* **Page extract**
⁂

Duby dynamic dispatch has landed!
Charles Oliver Nutter
headius at headius.com
Wed Mar 24 19:17:59 PDT 2010
I love Duby sometimes, I really do.
I've just landed full dynamic dispatch support. Here's an example
script and session:
~/projects/duby ➔ cat examples/dynamic.duby
# Example of using a dynamic type in a method definition
def foo(a:dynamic)
puts "I got a #{a.getClass.getName} of size #{a.size}"
end
class SizeThing
def initialize(size:int)
@size = size
end
def size
@size
end
end
foo([1,2,3])
foo(SizeThing.new(12))
~/projects/duby ➔ bin/duby examples/dynamic.duby
I got a java.util.Collections$UnmodifiableRandomAccessList of size 3
I got a examples.SizeThing of size 12
I like this example because it's two totally disjoint types that
happen to both have a "size" method, and Duby + indy + dynalang
handles them just fine.
So far I'm doing it like C#, specifying a "dynamic" type that
propagates as-is through the type inference phase(s), but for bytecode
and signature generation it gets erased to java.lang.Object.
Here's log output of the number of lines added/removed for the entire
"dynamic" type feature in Duby's compiler chain:
http://gist.github.com/343072
Maybe a couple hundred lines of code? Of course I'm cheating by using
dynalang and indy, but hey, that's the right way to build software,
isn't it?
I'm pretty stoked how well this is working.
For Attila: I had to remove a spreadArguments handle you used for
re-binding the method...not sure why. Here's the diff:
Index: src/org/dynalang/dynalink/support/DynamicLinkerImpl.java
===================================================================
--- src/org/dynalang/dynalink/support/DynamicLinkerImpl.java (revision 232)
+++ src/org/dynalang/dynalink/support/DynamicLinkerImpl.java (working copy)

⁂

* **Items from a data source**
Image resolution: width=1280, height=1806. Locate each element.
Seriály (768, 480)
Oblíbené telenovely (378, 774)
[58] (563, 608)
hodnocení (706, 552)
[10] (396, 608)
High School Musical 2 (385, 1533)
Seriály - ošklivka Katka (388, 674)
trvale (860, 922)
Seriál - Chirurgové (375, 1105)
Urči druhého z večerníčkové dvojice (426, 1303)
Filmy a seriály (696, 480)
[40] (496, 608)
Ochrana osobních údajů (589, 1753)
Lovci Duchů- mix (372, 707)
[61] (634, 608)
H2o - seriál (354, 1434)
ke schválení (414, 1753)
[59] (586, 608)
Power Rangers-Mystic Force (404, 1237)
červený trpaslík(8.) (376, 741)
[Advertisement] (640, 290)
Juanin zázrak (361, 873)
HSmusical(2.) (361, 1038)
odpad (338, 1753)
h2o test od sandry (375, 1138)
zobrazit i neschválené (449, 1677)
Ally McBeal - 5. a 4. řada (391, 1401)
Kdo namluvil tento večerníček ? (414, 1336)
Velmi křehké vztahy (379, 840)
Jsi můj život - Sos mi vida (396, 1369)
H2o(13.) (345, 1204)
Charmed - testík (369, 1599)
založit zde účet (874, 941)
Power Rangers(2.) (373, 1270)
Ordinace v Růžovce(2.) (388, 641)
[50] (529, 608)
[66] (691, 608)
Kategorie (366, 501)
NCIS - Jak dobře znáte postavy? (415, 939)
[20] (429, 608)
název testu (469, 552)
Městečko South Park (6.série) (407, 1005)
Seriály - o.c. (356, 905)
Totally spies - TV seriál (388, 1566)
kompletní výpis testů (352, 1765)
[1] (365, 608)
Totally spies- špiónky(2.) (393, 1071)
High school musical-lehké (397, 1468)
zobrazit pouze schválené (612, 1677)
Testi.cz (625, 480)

⁂

* **The task**
Rewrite the section of the Duby dynamic dispatch post from "foo(SizeThing.new(12))" through "erased to java.lang.Object.", substituting "Scala" for "C#".

* **Solution**
foo(SizeThing.new(12))
~/projects/duby ➔ bin/duby examples/dynamic.duby
I got a java.util.Collections$UnmodifiableRandomAccessList of size 3
I got a examples.SizeThing of size 12
I like this example because it's two totally disjoint types that
happen to both have a "size" method, and Duby + indy + dynalang
handles them just fine.
So far I'm doing it like Scala, specifying a "dynamic" type that
propagates as-is through the type inference phase(s), but for bytecode
and signature generation it gets erased to java.lang.Object.